Introduction
We have recently migrated source code from Hibernate ORM to JDBC (Spring JDBC template) based implementation. Performance has been improved 10 times. This post describes the use-case, bench-marking and the migration steps.
We have recently migrated source code from Hibernate ORM to JDBC (Spring JDBC template) based implementation. Performance has been improved 10 times. This post describes the use-case, bench-marking and the migration steps.
Use case
A tree structure in database is getting populated from a deep file system (directory structure) having around 75000 nodes. Each node (directory) contains text files, which get parsed based on business rules and then populate the database ( BRANCHs representing a node, tables referring to branch, tree_nodes). The database tables was well mapped to Hibernate JPA entries and on saving Branch object, its relevant entities were automatically getting saved. Whole operation was performed in recursive manner by traversing over directory tree. Each table’s primary key is auto generated from a separate sequence.
As per development level performance testing, it was estimated that initial tree will take 30 hours to load whole tree. This was not acceptable, as UAT cannot be started without this migration. (Env : Oracle 11g, JBoss 6, JDK 6, Hibernate, Spring 3)
Bench-marking: Hibernate vs Spring JDBC
Data model
Create table and sequence
CREATE SEQUENCE customer_ID_SEQ START WITH 1 INCREMENT BY 1;
create table customer (id bigint not null, name varchar(200), primary key (id));
Model
@Entity
public class Customer {
@Id
@GeneratedValue(strategy = GenerationType.SEQUENCE,
generator = "CUSTOMER_ID_SEQ")
@SequenceGenerator(name = "CUSTOMER_ID_SEQ",
sequenceName = "CUSTOMER_ID_SEQ", allocationSize = 1)
private long id;
private String name; // application assigned
@Column(name = "NAME")
…
…
Approaches
1.
Approach 1 : Existing
@Transactional
public void bulkPersist(List<Customer> entities) {
for (Customer entity : entities) {
em.persist(entity);
}
}
2.
Approach 2 : Batch size - Set hibernate batch-size property and
flushing after a batch same.
@Transactional
public void bulkPersist(List<Customer> entities) {
int i = 0;
for (Customer entity : entities) {
em.persist(entity);
i++;
if (i % batchSize == 0) {
flush();
clear();
}
}
}
3.
Approach 3 : JDBC template
@Transactional
public void bulkPersist (final List<Customer> entities) {
template.batchUpdate("insert into customer (id, name) values (CUSTOMER_ID_SEQ.nextval, ?)", new
BatchPreparedStatementSetter() {
@Override
public void setValues(PreparedStatement ps, int i) throws SQLException {
ps.setString(1,
entities.get(i).getName());
}
@Override
public int getBatchSize() {
return entities.size();
}
});
}
Result
Approach
3 is coming out 10 time faster
than that of Approach 1. Approach 2 has also improved the performance but
lessor then that of Approach 3;
Migration
As per benchmarking, Spring JDBC template’s ‘batchUpdate’ is
the fastest as compared to hibernate based approaches.
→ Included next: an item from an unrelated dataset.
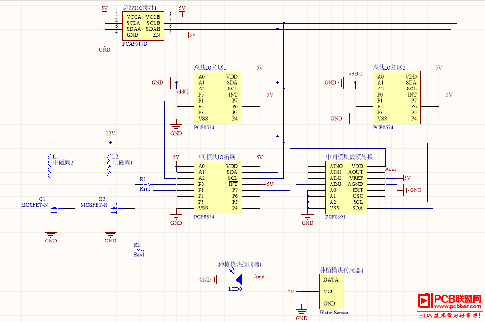Image resolution: width=485 pixels, height=322 pixels.
Task: Click the 12V power port symbol
Action: pos(111,136)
Now while migrating code
base from hibernate to JDBC, biggest issue was to resolve the generated ID
referred in other queries.
Since ID is getting generated by a sequence and Spring JDBC
template’s ‘batchUpdate’ do not have provision to fetch generated IDs.
Hibernate was doing this automatically by updating ID field of the entity
object.
So solve this, we had fetched bulk ids from the sequence, in a
single query:
List<Integer> ids = template.queryForList("select customer_id_seq.nextval
from (select level from dual connect
by LEVEL <=" +
entities.size() +")", Integer.class);
Set ids in entity object while
iterating BatchPreparedStatementSetter.setValues
method
public void setValues(PreparedStatement ps, int i) throws SQLException {
Customer
customer = entities.get(i);
customer.setId(ids.get(i));
ps.setInt(1,
customer.getId());
ps.setString(2, customer.getName());
}
This way entity object get populated in the same way as it
is done in hibernate, without any special iteration/processing. Once entity object is populated, all the dependent batches
can be fired so that entity.getId returns the correct value.
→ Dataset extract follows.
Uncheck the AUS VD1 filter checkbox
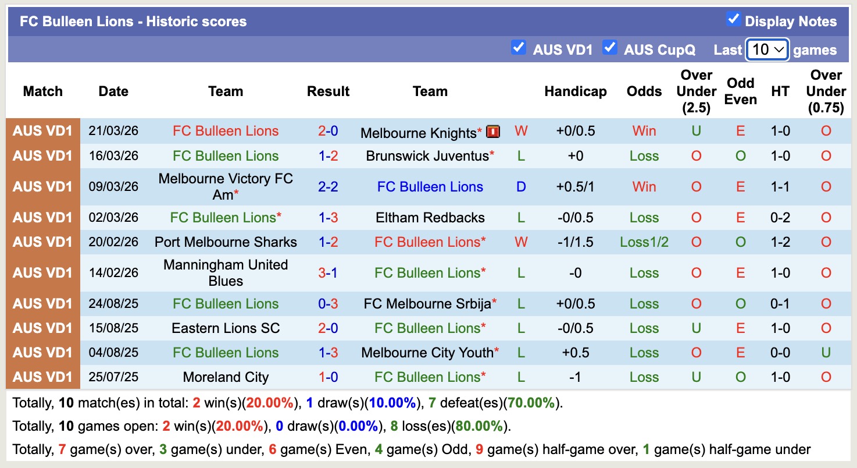coord(518,48)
We were able to migrate Hibernate based codebase to
Spring JDBC with minimal changes in source code. To save JVM memory, we have also implemented batching over
it. Processed only 2000 nodes at a time.
After porting codebase to Spring JDBC Template, we measured
performance for the tree load, on local database and it was coming out around 3
hrs. We run the same on UAT environment, and the whole tree get loaded in 1
hour.